Ethiopia, Rwanda and Tanzania are often hailed as Africa’s success stories. But Kenya is never left too far behind. Consistently, we have exhibited hope and positive prospects. Huge development opportunities abound. Our challenges persist.
A relatively well-educated youthful population, expansion of access to education and huge investment in infrastructure present great opportunities. Intractable poverty, growing inequality and ethnic discord pose the greatest challenge to our progress. These are challenges of our own making. And only we can and must resolve them.
Reducing inequality is perhaps Kenya’s single most critical challenge and, it is integral to delivering shared prosperity. According to the New World Wealth 2014 report, 8,300 people, or 0.02 per cent, own about 62 per cent of the country’s wealth. It is estimated that the poorest 10 per cent receive only two per cent of the national income.
The emergence of extreme wealth among the African elite, after Independence, was driven by systematic and sustained political culture in which personal interests of politicians, their families and lackeys influence state decisions and abuse office for personal business and financial gains. Things have not changed. The stakes just got higher with new opportunities through large infrastructure and public sector service deals.
Regional inequalities are equally stark. These inequalities map neatly along ethnic and political cleavages.
Geography, as expressed by natural endowments – rainfall, temperature, vegetation and soils – exerts a huge influence on livelihood options. The inequalities also track the footprint of the commercial and administrative interests of the British colonists.
In counties such as Wajir, Mandera and Turkana poverty rates are above 80 per cent. Maternal mortality in Mandera is 3,795 per 100,000 live births; giving birth is a death sentence. In Turkana, a skilled birth attendant delivers less than 25 per cent of babies. At 227 deaths per 1,000 live births, Siaya county has the highest child mortality in the world. The country with the highest child mortality in the world has 156 deaths per 1,000 live births.
Devolved governments, working in partnership with the national government, must double down and grapple with the challenge of creating shared prosperity. Citizens at the county level must now begin to ask questions about public spending priorities. Their voices, backed up by their taxes, must count. Government, national or county, must be about equitable service delivery.
While the big project investments are critical, the household level, especially the role of women, is vital to stimulating and driving shared prosperity.

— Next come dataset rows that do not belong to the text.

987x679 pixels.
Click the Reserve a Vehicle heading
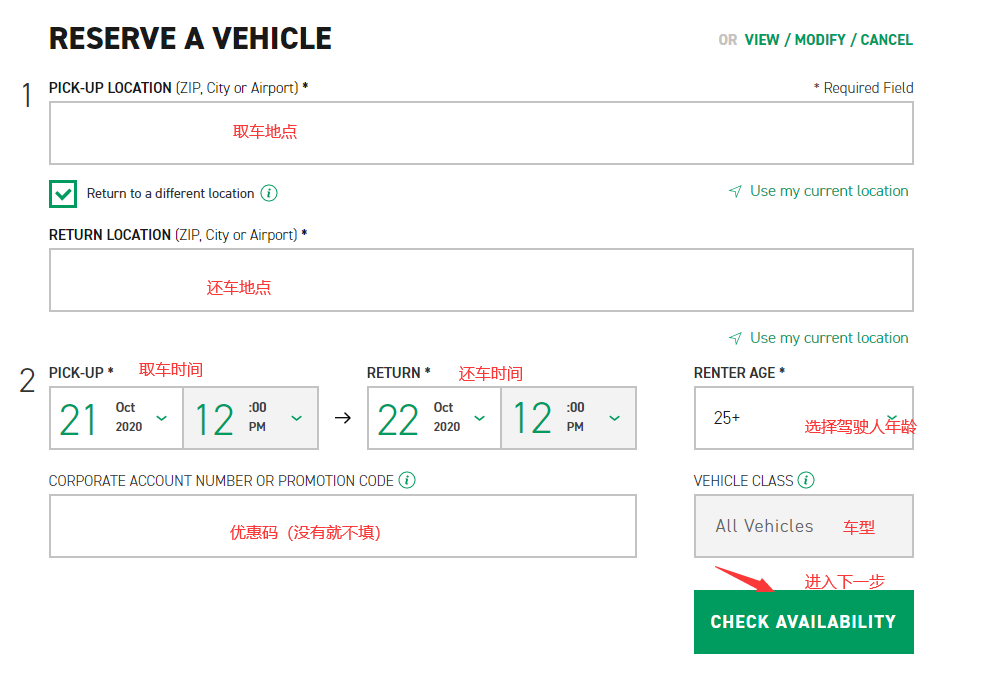pyautogui.click(x=190, y=39)
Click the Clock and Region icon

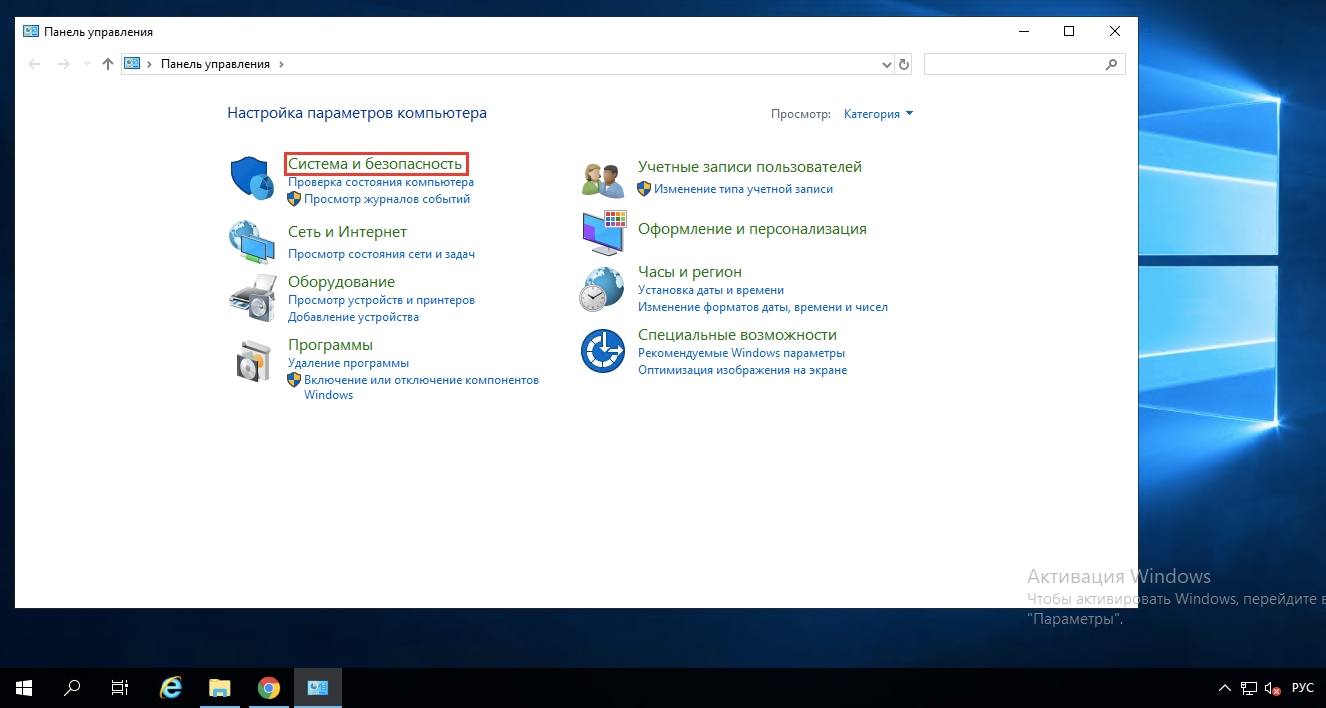pos(602,290)
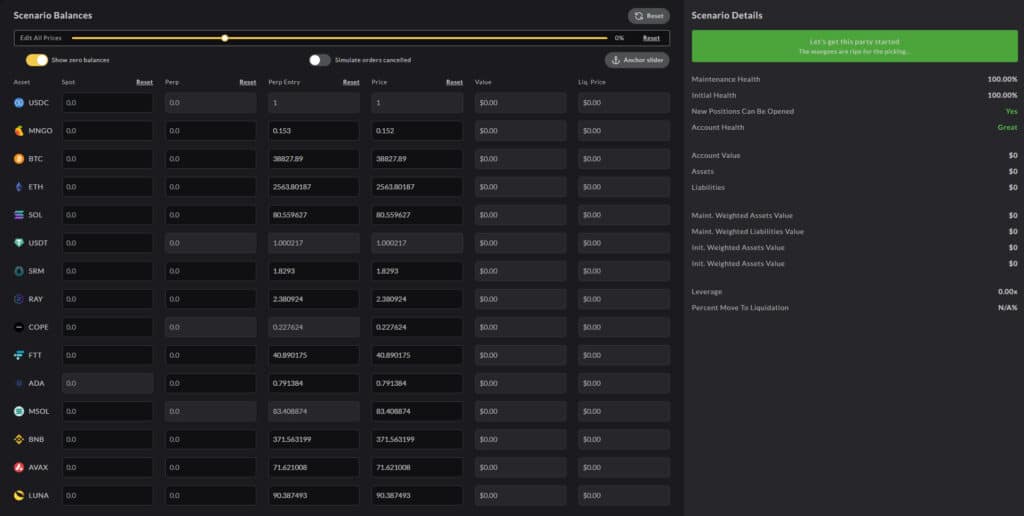Disable the Show zero balances toggle
1024x516 pixels.
pos(37,60)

We must pay attention to women, increasing their participation in education, training, business, leadership and employment. The minimum acceptable level of women participation must be parity.
It is estimated that less than 30 per cent of those earning formal employment wages are women. And even the few women in formal employment don’t receive equal pay for equal work compared to their male counterparts
Moreover, we have to take away the shackles of culture and tradition. Issues around property rights and assets for rural women must be attended to urgently. Women must have unfettered access to productive assets.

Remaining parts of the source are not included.